Saved entries
================

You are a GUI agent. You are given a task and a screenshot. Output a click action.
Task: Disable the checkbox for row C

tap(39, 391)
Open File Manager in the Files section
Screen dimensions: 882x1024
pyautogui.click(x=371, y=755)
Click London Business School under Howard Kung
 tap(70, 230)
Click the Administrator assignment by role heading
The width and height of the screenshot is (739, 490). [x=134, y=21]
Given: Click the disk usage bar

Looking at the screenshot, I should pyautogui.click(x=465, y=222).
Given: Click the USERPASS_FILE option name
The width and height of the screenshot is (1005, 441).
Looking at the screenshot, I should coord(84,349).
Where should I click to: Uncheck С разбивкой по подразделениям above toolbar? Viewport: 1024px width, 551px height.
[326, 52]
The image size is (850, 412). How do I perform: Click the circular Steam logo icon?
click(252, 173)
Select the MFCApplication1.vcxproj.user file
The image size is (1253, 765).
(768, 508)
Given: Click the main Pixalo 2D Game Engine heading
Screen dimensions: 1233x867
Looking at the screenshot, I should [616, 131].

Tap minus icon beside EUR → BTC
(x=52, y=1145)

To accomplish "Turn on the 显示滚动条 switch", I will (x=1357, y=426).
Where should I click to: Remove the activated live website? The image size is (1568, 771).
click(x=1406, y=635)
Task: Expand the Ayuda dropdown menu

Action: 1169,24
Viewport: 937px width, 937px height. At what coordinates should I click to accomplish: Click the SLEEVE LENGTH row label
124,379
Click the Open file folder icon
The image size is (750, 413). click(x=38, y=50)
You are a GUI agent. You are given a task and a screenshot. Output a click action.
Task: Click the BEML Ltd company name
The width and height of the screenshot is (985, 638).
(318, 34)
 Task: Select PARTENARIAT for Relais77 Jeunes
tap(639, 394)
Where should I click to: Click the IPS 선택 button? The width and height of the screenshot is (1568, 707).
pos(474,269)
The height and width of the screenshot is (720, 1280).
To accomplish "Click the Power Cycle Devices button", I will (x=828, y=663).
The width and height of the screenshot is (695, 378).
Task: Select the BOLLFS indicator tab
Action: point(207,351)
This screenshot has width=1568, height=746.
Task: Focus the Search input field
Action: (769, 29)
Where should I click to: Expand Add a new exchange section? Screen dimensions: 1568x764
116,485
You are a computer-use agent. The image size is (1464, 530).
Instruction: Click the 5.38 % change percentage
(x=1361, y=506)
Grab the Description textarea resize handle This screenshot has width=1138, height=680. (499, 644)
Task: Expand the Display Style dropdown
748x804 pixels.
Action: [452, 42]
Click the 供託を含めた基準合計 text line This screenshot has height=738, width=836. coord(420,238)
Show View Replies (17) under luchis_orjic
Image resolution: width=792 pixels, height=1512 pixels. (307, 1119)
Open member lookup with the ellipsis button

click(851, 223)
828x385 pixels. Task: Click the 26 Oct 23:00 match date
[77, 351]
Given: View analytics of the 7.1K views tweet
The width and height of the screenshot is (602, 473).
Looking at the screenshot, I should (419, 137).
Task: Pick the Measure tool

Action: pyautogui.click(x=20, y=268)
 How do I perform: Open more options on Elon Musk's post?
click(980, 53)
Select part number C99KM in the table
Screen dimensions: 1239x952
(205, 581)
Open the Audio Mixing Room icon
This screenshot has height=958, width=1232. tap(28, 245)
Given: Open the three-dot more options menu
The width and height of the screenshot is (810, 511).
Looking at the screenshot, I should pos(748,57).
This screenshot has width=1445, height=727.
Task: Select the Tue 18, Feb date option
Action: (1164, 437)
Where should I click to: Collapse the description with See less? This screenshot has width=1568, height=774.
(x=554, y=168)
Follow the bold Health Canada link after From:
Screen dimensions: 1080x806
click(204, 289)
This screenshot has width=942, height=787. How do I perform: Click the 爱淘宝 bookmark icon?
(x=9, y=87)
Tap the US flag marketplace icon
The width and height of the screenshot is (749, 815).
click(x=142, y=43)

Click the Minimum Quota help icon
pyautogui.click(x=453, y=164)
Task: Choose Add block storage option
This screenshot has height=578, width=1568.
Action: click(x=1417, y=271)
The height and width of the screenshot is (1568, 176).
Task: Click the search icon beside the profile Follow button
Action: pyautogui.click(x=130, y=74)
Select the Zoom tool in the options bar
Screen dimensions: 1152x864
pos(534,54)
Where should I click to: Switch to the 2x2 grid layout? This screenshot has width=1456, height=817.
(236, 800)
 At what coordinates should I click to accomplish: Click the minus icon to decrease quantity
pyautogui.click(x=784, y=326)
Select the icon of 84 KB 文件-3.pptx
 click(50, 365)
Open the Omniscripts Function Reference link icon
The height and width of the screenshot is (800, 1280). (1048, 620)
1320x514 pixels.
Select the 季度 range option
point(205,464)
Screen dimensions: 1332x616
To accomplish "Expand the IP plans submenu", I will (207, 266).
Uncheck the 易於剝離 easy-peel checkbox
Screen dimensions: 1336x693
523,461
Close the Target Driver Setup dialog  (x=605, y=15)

================

### [WHAT YOU NEED TO DO]
Retype every record above exactly.

### [YOUR RESPONSE]
You are a GUI agent. You are given a task and a screenshot. Output a click action.
Task: Disable the checkbox for row C

tap(39, 391)
Open File Manager in the Files section
Screen dimensions: 882x1024
pyautogui.click(x=371, y=755)
Click London Business School under Howard Kung
 tap(70, 230)
Click the Administrator assignment by role heading
The width and height of the screenshot is (739, 490). [x=134, y=21]
Given: Click the disk usage bar

Looking at the screenshot, I should pyautogui.click(x=465, y=222).
Given: Click the USERPASS_FILE option name
The width and height of the screenshot is (1005, 441).
Looking at the screenshot, I should coord(84,349).
Where should I click to: Uncheck С разбивкой по подразделениям above toolbar? Viewport: 1024px width, 551px height.
[326, 52]
The image size is (850, 412). How do I perform: Click the circular Steam logo icon?
click(252, 173)
Select the MFCApplication1.vcxproj.user file
The image size is (1253, 765).
(768, 508)
Given: Click the main Pixalo 2D Game Engine heading
Screen dimensions: 1233x867
Looking at the screenshot, I should [616, 131].

Tap minus icon beside EUR → BTC
(x=52, y=1145)

To accomplish "Turn on the 显示滚动条 switch", I will (x=1357, y=426).
Where should I click to: Remove the activated live website? The image size is (1568, 771).
click(x=1406, y=635)
Task: Expand the Ayuda dropdown menu

Action: 1169,24
Viewport: 937px width, 937px height. At what coordinates should I click to accomplish: Click the SLEEVE LENGTH row label
124,379
Click the Open file folder icon
The image size is (750, 413). click(x=38, y=50)
You are a GUI agent. You are given a task and a screenshot. Output a click action.
Task: Click the BEML Ltd company name
The width and height of the screenshot is (985, 638).
(318, 34)
 Task: Select PARTENARIAT for Relais77 Jeunes
tap(639, 394)
Where should I click to: Click the IPS 선택 button? The width and height of the screenshot is (1568, 707).
pos(474,269)
The height and width of the screenshot is (720, 1280).
To accomplish "Click the Power Cycle Devices button", I will (x=828, y=663).
The width and height of the screenshot is (695, 378).
Task: Select the BOLLFS indicator tab
Action: point(207,351)
This screenshot has width=1568, height=746.
Task: Focus the Search input field
Action: (769, 29)
Where should I click to: Expand Add a new exchange section? Screen dimensions: 1568x764
116,485
You are a computer-use agent. The image size is (1464, 530).
Instruction: Click the 5.38 % change percentage
(x=1361, y=506)
Grab the Description textarea resize handle This screenshot has width=1138, height=680. (499, 644)
Task: Expand the Display Style dropdown
748x804 pixels.
Action: [452, 42]
Click the 供託を含めた基準合計 text line This screenshot has height=738, width=836. coord(420,238)
Show View Replies (17) under luchis_orjic
Image resolution: width=792 pixels, height=1512 pixels. (307, 1119)
Open member lookup with the ellipsis button

click(851, 223)
828x385 pixels. Task: Click the 26 Oct 23:00 match date
[77, 351]
Given: View analytics of the 7.1K views tweet
The width and height of the screenshot is (602, 473).
Looking at the screenshot, I should (419, 137).
Task: Pick the Measure tool

Action: pyautogui.click(x=20, y=268)
 How do I perform: Open more options on Elon Musk's post?
click(980, 53)
Select part number C99KM in the table
Screen dimensions: 1239x952
(205, 581)
Open the Audio Mixing Room icon
This screenshot has height=958, width=1232. tap(28, 245)
Given: Open the three-dot more options menu
The width and height of the screenshot is (810, 511).
Looking at the screenshot, I should pos(748,57).
This screenshot has width=1445, height=727.
Task: Select the Tue 18, Feb date option
Action: (1164, 437)
Where should I click to: Collapse the description with See less? This screenshot has width=1568, height=774.
(x=554, y=168)
Follow the bold Health Canada link after From:
Screen dimensions: 1080x806
click(204, 289)
This screenshot has width=942, height=787. How do I perform: Click the 爱淘宝 bookmark icon?
(x=9, y=87)
Tap the US flag marketplace icon
The width and height of the screenshot is (749, 815).
click(x=142, y=43)

Click the Minimum Quota help icon
pyautogui.click(x=453, y=164)
Task: Choose Add block storage option
This screenshot has height=578, width=1568.
Action: click(x=1417, y=271)
The height and width of the screenshot is (1568, 176).
Task: Click the search icon beside the profile Follow button
Action: pyautogui.click(x=130, y=74)
Select the Zoom tool in the options bar
Screen dimensions: 1152x864
pos(534,54)
Where should I click to: Switch to the 2x2 grid layout? This screenshot has width=1456, height=817.
(236, 800)
 At what coordinates should I click to accomplish: Click the minus icon to decrease quantity
pyautogui.click(x=784, y=326)
Select the icon of 84 KB 文件-3.pptx
 click(50, 365)
Open the Omniscripts Function Reference link icon
The height and width of the screenshot is (800, 1280). (1048, 620)
1320x514 pixels.
Select the 季度 range option
point(205,464)
Screen dimensions: 1332x616
To accomplish "Expand the IP plans submenu", I will (207, 266).
Uncheck the 易於剝離 easy-peel checkbox
Screen dimensions: 1336x693
523,461
Close the Target Driver Setup dialog  (x=605, y=15)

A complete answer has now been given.